→ **WORK REQUEST**
Count the lines of the material below that contain the string "checkbox", treating uppercase and lowercase as different, and give only the number.

→ **RECORD EXTRACTS**
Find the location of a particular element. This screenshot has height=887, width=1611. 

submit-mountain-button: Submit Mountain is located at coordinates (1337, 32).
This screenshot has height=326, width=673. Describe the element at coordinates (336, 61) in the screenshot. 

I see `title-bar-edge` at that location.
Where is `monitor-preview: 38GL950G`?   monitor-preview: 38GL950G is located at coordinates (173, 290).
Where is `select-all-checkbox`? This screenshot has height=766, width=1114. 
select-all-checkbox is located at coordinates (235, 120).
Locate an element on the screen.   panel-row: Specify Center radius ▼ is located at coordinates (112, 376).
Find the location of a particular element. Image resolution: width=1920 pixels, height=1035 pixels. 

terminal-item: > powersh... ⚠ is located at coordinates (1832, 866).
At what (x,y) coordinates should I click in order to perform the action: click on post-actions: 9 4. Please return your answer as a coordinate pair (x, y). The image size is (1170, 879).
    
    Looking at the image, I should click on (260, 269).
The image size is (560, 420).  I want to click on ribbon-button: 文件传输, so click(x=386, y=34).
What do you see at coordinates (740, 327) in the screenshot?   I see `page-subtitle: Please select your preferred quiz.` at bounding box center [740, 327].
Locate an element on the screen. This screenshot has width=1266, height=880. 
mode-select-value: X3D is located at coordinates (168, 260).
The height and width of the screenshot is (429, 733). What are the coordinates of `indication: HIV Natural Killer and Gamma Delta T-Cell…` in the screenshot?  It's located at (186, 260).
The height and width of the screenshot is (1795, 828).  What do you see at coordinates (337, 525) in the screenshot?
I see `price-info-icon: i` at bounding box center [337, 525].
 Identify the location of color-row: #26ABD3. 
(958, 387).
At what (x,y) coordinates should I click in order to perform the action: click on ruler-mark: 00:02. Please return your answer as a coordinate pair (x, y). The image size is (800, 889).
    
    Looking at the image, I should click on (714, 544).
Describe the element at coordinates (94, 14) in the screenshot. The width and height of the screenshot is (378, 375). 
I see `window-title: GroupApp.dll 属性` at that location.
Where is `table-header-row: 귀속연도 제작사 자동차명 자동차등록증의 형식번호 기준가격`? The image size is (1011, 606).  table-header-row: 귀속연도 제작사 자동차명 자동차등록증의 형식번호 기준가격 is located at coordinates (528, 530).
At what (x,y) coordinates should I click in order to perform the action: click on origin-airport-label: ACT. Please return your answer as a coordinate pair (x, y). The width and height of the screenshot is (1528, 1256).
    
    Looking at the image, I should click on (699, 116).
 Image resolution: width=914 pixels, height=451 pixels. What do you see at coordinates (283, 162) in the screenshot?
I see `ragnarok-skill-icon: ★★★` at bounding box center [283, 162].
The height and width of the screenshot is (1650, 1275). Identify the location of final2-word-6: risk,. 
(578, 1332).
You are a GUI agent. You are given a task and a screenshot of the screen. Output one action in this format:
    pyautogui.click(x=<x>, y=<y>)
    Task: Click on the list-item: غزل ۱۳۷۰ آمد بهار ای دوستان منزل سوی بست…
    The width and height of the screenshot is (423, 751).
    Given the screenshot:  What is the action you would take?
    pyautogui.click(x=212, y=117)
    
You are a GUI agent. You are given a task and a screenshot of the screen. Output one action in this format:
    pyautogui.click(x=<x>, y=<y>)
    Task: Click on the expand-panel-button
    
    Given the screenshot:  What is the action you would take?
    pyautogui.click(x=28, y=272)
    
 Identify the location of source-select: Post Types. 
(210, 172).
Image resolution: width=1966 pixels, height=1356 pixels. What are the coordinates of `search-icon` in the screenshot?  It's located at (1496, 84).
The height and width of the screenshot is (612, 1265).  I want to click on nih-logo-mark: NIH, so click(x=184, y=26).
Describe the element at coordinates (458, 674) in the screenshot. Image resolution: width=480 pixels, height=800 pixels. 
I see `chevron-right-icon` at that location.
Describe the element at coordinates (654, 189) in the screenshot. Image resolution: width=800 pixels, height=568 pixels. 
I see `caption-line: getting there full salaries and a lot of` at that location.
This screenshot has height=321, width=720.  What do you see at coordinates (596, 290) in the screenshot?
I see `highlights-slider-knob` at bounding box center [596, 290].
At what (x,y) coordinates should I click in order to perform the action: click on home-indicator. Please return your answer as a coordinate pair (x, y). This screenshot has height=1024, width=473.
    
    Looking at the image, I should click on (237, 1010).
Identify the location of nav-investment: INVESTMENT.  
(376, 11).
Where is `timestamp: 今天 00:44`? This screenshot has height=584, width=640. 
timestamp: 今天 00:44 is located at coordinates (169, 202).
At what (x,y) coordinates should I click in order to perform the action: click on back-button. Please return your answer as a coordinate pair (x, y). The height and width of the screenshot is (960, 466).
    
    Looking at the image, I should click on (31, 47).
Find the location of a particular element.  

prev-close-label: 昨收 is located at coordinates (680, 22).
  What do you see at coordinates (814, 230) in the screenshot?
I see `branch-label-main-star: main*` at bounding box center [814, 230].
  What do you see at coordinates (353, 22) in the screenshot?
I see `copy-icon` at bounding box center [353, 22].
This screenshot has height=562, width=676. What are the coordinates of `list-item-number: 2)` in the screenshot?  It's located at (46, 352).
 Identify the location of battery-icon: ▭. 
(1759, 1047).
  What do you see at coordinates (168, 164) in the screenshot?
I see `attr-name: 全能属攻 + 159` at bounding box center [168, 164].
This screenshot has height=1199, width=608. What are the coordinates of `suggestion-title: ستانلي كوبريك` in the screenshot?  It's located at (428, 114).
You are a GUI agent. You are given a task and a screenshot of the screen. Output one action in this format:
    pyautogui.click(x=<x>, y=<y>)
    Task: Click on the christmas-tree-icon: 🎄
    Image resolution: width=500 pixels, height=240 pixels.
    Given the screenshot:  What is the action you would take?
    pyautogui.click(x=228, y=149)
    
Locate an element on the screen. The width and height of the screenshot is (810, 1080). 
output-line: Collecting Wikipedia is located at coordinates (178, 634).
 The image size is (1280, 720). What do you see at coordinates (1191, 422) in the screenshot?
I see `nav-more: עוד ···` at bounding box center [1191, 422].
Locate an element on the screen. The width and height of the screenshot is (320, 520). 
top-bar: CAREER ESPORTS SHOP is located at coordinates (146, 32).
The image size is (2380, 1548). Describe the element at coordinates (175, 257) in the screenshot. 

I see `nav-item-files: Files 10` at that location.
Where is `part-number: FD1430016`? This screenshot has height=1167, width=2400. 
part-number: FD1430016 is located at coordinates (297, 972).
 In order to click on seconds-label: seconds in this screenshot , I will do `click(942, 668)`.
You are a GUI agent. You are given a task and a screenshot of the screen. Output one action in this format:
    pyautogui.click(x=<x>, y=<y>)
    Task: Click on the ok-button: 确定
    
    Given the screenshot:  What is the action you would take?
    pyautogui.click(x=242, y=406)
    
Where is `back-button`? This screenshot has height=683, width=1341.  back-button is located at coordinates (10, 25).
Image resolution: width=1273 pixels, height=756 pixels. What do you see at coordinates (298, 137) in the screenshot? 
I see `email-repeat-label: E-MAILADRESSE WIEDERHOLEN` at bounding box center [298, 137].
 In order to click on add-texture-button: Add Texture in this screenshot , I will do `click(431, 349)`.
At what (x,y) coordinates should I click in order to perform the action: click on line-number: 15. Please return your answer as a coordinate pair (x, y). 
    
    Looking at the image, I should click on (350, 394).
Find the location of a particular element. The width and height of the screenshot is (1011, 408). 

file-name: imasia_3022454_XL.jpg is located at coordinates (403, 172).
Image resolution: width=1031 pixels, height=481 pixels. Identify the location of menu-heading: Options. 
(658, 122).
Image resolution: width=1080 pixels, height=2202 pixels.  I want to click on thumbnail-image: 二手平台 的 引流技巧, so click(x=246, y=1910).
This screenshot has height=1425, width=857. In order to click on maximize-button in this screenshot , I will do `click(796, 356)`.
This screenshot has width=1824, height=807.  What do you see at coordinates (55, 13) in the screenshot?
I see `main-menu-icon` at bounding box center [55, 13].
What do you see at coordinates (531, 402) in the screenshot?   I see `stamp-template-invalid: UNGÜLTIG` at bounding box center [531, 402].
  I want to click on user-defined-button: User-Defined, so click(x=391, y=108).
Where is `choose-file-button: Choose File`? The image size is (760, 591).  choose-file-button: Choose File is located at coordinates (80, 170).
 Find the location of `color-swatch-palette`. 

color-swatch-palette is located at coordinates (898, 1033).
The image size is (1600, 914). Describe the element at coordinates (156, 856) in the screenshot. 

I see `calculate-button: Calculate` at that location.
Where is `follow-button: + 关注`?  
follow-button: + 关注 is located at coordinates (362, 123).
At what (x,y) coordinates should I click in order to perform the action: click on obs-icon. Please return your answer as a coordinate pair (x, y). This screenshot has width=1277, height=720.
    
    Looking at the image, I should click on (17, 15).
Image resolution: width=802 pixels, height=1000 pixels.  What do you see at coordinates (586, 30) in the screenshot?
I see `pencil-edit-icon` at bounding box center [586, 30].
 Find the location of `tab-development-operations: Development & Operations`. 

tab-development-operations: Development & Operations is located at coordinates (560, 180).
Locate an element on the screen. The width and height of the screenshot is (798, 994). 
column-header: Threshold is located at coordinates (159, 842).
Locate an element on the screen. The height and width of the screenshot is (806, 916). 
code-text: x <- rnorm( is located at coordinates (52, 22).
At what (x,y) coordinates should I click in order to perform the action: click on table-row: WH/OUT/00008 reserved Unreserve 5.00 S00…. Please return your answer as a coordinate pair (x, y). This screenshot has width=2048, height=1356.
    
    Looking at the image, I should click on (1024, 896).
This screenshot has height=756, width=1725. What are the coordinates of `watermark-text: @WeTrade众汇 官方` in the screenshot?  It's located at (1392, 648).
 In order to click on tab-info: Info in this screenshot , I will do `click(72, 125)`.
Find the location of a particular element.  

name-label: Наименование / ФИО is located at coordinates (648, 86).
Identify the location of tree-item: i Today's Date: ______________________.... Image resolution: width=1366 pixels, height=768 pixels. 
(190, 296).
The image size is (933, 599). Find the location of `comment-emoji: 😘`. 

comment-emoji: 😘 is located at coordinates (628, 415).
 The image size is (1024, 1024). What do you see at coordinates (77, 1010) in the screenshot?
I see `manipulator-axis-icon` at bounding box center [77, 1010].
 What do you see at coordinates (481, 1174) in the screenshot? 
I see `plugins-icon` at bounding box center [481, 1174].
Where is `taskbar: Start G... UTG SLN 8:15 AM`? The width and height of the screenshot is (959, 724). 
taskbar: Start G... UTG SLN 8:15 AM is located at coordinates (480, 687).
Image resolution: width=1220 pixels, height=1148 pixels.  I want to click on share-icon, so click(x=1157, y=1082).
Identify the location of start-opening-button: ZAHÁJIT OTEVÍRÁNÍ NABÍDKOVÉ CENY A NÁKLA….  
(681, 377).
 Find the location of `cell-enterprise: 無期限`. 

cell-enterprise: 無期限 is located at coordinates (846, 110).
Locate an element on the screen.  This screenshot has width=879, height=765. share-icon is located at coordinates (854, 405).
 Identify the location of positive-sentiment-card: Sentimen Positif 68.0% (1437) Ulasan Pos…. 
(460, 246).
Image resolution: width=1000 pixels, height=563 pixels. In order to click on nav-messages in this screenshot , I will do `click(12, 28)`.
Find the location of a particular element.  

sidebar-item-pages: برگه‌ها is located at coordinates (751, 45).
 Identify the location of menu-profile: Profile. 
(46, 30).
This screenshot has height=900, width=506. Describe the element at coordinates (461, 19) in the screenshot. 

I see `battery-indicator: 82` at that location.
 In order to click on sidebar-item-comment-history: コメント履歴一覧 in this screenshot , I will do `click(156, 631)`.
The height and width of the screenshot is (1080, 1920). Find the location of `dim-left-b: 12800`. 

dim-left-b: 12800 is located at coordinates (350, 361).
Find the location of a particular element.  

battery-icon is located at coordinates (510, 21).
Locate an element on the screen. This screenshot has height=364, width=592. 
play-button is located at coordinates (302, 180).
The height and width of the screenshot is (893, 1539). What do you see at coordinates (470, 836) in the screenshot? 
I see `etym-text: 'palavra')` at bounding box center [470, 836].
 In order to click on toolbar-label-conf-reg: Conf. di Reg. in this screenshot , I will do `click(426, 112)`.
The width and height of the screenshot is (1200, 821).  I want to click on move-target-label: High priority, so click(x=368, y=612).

→ **TASK SOLUTION**
2